Après
avoir parcouru le manuscrit de Crime et châtiment, Katkov, l'éditeur de
Dostoïevski, dit à ce dernier qu'il n'aurait pas dû appeler Marmeladov
Marmeladov mais Crèmedemarronov, pour accentuer le côté collant du
personnage. Mais Dostoïevski lui répondit qu'il ne « sentait pas »
Crèmedemarronov, que ça ne faisait pas assez russe, et Katkov n'insista
pas.
Au
nihilique, le réel semble une vaste jungle de calamites, de
lépidodendrons et de sigillaires. Si ses références botaniques sont
celles du carbonifère, c'est parce qu'il est un « homme du passé ». Il
croit aussi aux « forces de l'esprit » — et qu'une messe est possible.
Voir
un charretier ou un cocher de fiacre flanquer une dégelée à son bigadin
mettait le « penseur paradoxal » Frédéric Nietzsche dans tous ses états.

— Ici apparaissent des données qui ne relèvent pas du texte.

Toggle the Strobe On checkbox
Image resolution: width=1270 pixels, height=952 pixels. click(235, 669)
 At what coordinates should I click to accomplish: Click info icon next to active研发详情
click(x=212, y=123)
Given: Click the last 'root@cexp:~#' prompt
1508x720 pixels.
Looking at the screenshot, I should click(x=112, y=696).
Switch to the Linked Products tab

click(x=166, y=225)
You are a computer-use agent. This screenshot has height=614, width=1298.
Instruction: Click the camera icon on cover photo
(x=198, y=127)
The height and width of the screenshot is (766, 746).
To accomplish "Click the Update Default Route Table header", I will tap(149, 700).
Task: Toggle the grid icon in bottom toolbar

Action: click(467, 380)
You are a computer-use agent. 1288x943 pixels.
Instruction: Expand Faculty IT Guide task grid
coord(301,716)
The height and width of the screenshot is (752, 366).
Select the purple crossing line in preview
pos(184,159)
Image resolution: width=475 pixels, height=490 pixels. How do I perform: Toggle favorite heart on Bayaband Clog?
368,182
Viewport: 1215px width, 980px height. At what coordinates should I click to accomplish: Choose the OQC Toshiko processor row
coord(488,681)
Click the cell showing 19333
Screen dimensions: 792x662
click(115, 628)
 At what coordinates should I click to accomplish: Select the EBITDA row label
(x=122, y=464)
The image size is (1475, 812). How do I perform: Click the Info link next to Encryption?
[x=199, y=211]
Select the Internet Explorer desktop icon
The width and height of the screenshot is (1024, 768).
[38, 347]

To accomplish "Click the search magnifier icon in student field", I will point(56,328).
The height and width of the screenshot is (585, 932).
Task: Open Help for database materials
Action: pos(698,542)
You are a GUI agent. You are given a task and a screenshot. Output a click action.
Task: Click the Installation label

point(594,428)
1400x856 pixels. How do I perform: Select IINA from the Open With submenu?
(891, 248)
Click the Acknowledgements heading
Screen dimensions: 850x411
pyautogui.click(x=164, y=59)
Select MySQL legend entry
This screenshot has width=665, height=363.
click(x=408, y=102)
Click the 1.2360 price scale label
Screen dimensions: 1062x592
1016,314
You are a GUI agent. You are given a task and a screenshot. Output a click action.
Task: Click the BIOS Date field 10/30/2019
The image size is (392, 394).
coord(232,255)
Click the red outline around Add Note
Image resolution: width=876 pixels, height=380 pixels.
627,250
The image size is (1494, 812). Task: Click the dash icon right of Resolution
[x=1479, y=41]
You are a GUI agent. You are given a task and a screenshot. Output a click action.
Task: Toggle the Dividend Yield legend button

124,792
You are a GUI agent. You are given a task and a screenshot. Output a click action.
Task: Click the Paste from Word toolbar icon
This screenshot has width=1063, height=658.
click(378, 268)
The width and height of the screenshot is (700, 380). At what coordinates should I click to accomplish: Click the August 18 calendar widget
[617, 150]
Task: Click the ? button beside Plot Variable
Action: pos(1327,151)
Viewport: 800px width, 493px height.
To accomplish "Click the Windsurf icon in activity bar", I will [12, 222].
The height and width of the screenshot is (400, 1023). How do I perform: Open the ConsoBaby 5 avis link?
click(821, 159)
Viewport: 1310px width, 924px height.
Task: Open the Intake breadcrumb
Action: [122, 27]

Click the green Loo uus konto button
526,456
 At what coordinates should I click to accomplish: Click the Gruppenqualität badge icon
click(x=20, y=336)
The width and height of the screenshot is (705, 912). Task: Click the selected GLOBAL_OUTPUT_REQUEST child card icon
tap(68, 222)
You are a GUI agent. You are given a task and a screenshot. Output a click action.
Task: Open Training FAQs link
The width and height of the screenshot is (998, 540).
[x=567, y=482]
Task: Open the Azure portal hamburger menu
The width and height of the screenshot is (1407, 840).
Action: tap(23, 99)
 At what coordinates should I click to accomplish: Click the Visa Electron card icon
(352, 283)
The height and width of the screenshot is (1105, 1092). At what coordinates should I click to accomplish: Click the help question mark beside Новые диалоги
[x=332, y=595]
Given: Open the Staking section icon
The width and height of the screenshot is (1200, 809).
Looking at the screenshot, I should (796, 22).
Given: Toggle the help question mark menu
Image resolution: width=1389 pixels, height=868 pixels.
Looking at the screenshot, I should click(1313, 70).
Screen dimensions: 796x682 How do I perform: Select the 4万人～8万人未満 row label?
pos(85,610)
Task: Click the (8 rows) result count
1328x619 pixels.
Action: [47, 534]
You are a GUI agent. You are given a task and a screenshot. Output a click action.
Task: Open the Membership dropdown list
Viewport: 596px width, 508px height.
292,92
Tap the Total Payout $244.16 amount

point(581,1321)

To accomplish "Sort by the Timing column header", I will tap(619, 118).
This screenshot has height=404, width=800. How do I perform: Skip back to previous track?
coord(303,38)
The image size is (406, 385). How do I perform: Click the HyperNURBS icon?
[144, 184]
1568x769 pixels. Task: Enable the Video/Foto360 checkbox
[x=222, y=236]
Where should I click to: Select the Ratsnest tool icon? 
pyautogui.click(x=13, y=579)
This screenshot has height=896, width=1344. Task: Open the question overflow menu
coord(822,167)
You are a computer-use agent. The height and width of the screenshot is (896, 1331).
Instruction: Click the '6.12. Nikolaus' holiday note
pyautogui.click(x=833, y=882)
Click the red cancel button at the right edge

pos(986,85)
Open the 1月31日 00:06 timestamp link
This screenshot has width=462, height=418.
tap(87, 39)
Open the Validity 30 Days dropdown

Il ne se contenait qu'au prix d'un effort surhumain.
Le
philosophe David Hume était un vrai salop : il disait qu'il préférait
la destruction du monde entier à une égratignure de son doigt. Et il se
justifiait en disant qu'une telle préférence n'était pas contraire à la
raison, le fidgarce ! En plus, il ressemblait à une grosse baleine.
Un
autre garde-fou contre le suicide, plus efficace encore que le
misonéisme, est de posséder un animal (chien, chat, gerbille ou
ornithorynx) : on ne veut pas le laisser seul dans ce « monde de néant ».
L'angoisse
kierkegaardienne se distingue de la peur zweigienne en ceci qu'elle n'a
pas d'objet bien défini (ce qui la rend quasi impossible à combattre).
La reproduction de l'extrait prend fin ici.